JUNE 19TH - "JUNETEENTH" - is known as “Freedom Day” or “Emancipation Day” and marks the final end of slavery in the United States in 1865. It’s also an occasion to remember the ongoing fight for social justice. We are so proud of and inspired by our local Arts community who have taken this opportunity to feature the work of Black artists and their interpretation of this day. On Juneteenth, the Louisville Opera released their one-act opera and workshop called "This Little Light of Mine," about Fannie Lou Hamer, a Black woman whose fight for equal rights helped implement the Voting Rights Act of 1965. We would love for you to join us in viewing this brilliant work for free online at youtube.com/user/KentuckyOpera.

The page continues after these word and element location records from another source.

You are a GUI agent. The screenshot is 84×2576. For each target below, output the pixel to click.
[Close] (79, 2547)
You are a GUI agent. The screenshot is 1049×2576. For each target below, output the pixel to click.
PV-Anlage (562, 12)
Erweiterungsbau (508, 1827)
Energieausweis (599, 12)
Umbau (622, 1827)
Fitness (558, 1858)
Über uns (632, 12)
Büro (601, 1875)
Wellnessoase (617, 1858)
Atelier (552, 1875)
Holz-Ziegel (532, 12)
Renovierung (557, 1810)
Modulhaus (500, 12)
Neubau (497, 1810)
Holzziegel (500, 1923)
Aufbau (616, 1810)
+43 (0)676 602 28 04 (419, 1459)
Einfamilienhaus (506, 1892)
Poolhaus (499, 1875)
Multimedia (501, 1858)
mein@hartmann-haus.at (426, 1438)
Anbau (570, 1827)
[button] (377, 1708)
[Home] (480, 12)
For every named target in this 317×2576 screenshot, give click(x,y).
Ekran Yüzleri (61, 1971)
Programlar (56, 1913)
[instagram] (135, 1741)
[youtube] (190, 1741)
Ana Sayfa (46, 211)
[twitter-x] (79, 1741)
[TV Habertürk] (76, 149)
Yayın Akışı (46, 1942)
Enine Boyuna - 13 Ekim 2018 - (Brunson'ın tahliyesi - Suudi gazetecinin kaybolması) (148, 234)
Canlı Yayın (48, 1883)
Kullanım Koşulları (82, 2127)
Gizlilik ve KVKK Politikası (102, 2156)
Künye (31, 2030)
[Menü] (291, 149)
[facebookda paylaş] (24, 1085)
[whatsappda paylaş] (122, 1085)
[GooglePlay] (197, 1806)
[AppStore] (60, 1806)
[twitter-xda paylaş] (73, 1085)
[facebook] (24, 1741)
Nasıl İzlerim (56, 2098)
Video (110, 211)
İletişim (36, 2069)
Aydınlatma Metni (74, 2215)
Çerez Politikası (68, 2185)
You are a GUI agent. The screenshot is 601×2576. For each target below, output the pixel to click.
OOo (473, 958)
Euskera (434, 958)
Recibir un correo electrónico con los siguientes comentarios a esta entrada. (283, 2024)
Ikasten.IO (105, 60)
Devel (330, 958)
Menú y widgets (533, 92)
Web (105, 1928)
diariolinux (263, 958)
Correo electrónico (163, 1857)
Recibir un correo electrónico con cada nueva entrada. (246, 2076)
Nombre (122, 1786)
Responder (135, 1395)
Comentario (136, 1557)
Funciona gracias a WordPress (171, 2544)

The first installment of the “(Un)known Project” public art series was celebrated on Juneteenth, with the unveiling of two symbolically designed benches, commissioned by local artist Ed Hamilton, along the banks of the Ohio River between 9th and 10th streets. This project, dreamt up by local poet and activist Hannah Drake, will tell the lost stories of enslaved Louisvillians.
We’re thrilled to see this project featured in The New York Times! Saturday’s celebrations were dotted with performances by the Simmons College marching band, local musicians, Louisville ballet members, and many more.